According to latest figures, the death toll in Puerto Rico caused by the passage of Category 4 Hurricane "Maria" on September 20, 2017, has risen to 45. There are still 113 people unaccounted for.
Most of the island is still without basic services such as power and running water, nearly three weeks after the storm. As of Thursday, October 12, 83% of the island is still without electricity, 45% of it is without phone service. There are still 107 opened shelters with 5 602 shelterees.
According to a letter obtained by CNN, Governor Ricardo Rosselló, citing an "unprecedented catastrophe," has lobbied Capitol Hill for a significant new influx of money soon as the island perches on the brink of "a massive liquidity crisis."
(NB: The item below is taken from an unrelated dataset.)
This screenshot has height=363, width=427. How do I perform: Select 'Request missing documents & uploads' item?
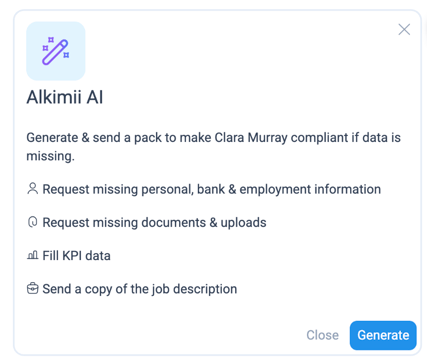point(154,223)

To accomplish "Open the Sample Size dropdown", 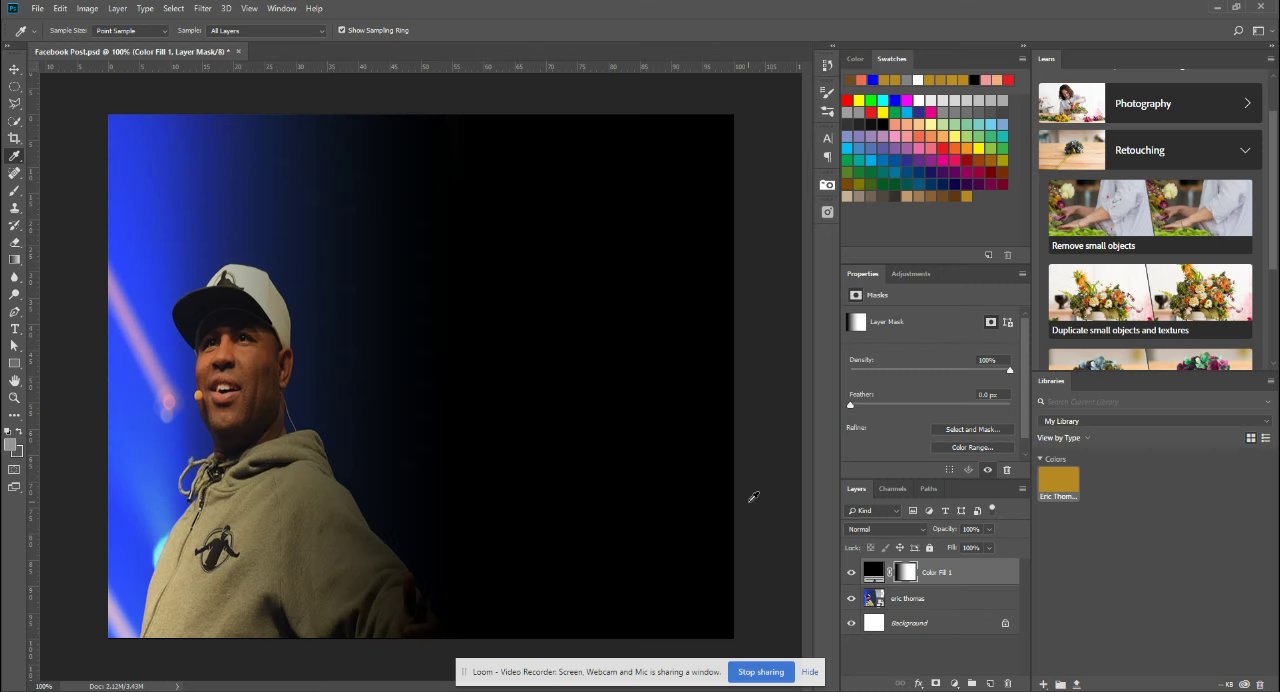I will (130, 31).
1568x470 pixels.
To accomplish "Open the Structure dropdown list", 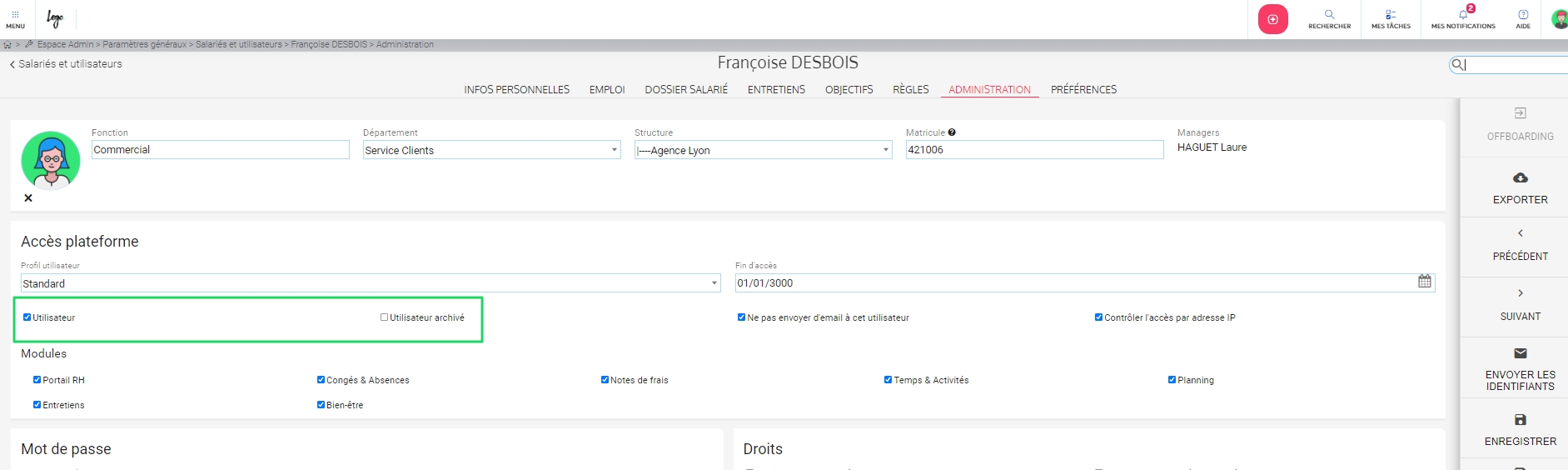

In a three-page letter sent to congressional leaders, Rosselló is requesting more than $4 billion from various agencies and loan programs to "meet the immediate emergency needs of Puerto Rico."
The governor also pointed to a potential exodus of the island's inhabitants should aid not be available in a timely manner - something he has also emphasized in conversations with lawmakers. Over 400 000 Puerto Ricans have moved to the mainland United States since 2004, according to the Pew Research Center. Puerto Rico now has 3.4 million residents.
Maria made landfall at 10:35 UTC on September 20, as a Category 4 hurricane with winds of 250 km/h (155 mph), becoming the strongest to hit the island since the Hurricane "San Felipe" of 1928, as well as the most intense hurricane to hit the territory in recorded history, and the most intense to make landfall anywhere in the United States (including locations outside of the Lower 48) since Hurricane "Camille" in 1969.
It delivered huge amounts of rain and powerful winds that downed trees, ripped roofs and walls off of buildings and soon knocked out power to the entire island. Its electrical grid is being described as having been totally destroyed.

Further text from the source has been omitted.